* **EXTRACTO DE PÁGINA**:
============================================================

Me voy al Cementerio del Este en Metrobús. Dos viejitas, que van a Chuao, se me pegan desde Chacaíto. Como no saben llegar a Chuao, y yo sí, funjo de guía hasta la Plaza Altamira, desde donde es fácil agarrar el Metrobús que pasa por Chuao y sigue su periplo hasta Plaza Las Américas, que es a donde yo voy (mi penúltima parada, en realidad).
Plaza Las Américas es, entonces, el tercer tramo de mi trayecto para ir al cementerio. Sólo falta quien me suba hasta el cementerio mismo desde allí. Por ocioso que parezca, me he investigado por internet, antes de salir, si hay carritos por puesto que suban hasta el Cementerio del Este desde Plaza las Américas, y, efectivamente, sí que los hay.
Y hete aquí que, apenas me bajo del Metrobús, se estaciona, junto a mí, un carrito por puesto que pone El Llanito en el parabrisas. Por no dejar, le pregunto al chofer:
—Buenos días, ¿sabe el nombre del carrito que sube al cementerio?

============================================================

* **EXTRACTOS DE REGISTROS**:
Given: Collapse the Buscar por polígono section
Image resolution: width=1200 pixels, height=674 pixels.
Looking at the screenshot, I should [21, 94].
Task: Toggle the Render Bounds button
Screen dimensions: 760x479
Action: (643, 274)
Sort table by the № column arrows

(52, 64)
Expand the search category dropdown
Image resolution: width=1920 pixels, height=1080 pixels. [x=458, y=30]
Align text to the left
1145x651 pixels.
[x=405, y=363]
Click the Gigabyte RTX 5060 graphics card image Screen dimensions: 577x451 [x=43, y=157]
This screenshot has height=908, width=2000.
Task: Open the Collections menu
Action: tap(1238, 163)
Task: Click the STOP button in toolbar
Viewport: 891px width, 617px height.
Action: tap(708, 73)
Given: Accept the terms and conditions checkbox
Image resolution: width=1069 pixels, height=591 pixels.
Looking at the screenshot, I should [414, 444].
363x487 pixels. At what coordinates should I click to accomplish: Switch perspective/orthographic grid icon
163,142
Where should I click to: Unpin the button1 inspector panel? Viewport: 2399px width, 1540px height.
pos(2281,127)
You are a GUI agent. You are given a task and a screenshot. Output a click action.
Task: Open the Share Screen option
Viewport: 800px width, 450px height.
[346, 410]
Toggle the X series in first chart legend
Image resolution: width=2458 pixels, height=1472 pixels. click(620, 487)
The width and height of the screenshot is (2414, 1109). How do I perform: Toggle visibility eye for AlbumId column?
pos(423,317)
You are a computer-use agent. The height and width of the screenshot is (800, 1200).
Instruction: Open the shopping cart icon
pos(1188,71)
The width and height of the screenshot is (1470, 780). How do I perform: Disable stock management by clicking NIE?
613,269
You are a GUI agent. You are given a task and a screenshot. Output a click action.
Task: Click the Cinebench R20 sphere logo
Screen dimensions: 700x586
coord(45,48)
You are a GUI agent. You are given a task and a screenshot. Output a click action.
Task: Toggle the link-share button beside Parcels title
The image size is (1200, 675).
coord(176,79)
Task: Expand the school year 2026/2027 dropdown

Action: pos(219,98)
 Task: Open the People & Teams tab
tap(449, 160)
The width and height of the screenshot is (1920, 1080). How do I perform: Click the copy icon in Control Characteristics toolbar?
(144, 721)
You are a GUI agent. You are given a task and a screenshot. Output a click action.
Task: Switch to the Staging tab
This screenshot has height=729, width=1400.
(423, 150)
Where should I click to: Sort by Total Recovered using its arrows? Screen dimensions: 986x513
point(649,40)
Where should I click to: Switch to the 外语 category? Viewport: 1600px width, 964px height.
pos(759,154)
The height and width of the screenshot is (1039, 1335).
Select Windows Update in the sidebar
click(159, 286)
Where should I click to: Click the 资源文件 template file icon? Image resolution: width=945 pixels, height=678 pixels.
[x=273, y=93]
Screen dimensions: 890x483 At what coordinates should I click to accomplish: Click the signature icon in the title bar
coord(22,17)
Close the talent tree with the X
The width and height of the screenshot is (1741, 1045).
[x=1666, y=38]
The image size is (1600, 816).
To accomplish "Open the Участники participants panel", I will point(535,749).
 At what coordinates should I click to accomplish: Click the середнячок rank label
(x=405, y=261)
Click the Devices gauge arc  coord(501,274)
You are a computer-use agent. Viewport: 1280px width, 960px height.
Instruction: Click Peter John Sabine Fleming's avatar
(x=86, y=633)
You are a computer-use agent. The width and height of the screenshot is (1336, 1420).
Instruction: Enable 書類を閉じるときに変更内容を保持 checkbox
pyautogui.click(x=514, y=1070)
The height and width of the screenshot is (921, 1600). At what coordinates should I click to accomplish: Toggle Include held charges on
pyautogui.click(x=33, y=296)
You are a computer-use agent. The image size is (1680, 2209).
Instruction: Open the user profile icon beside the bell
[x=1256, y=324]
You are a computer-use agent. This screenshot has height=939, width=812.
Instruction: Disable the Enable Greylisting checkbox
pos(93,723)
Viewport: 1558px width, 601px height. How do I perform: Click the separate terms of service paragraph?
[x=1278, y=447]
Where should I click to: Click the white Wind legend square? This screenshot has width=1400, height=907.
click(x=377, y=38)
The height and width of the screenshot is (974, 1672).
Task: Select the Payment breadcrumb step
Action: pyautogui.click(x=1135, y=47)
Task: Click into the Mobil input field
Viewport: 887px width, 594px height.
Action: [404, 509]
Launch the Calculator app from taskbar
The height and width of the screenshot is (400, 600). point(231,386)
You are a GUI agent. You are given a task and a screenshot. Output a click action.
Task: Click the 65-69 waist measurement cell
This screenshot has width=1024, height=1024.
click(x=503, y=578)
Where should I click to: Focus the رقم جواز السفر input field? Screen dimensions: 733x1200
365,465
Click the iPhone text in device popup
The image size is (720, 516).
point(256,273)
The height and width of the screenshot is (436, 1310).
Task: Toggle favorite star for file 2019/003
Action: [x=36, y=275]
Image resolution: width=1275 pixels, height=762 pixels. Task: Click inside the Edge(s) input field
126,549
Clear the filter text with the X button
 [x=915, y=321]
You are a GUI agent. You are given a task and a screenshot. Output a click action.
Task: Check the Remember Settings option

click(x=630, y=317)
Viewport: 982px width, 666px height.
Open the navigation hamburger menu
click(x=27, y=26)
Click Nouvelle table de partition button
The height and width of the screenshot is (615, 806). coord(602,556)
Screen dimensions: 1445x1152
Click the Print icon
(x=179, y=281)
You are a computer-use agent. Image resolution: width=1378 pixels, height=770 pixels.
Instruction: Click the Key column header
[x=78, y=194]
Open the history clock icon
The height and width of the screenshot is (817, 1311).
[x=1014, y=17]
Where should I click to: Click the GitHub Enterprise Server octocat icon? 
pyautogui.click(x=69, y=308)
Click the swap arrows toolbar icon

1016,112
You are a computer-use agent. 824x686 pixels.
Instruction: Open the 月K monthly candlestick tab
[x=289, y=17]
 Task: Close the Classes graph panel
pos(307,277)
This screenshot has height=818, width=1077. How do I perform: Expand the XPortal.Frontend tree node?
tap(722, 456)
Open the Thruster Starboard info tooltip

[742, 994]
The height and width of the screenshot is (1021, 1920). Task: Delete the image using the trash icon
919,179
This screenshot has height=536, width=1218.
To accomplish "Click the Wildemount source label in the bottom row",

============================================================

* **TAREA 1**: Duplica del extracto de página el pasaje que va entre "Me voy al Cementerio" y "parada, en realidad).", ambos incluidos.
* **TAREA 2**: Resume en dos oraciones el relato del viaje al Cementerio del Este.

* **RESPUESTA 1**:
Me voy al Cementerio del Este en Metrobús. Dos viejitas, que van a Chuao, se me pegan desde Chacaíto. Como no saben llegar a Chuao, y yo sí, funjo de guía hasta la Plaza Altamira, desde donde es fácil agarrar el Metrobús que pasa por Chuao y sigue su periplo hasta Plaza Las Américas, que es a donde yo voy (mi penúltima parada, en realidad).

* **RESPUESTA 2**: Quien narra va en Metrobús hacia el Cementerio del Este y, desde Chacaíto, guía a dos viejitas que van a Chuao hasta la Plaza Altamira, de donde sale el Metrobús que pasa por Chuao y llega a Plaza Las Américas. Al bajarse allí, tras haber comprobado por internet que hay carritos por puesto que suben al cementerio, le pregunta al chofer de uno con El Llanito en el parabrisas cómo se llama el carrito que sube.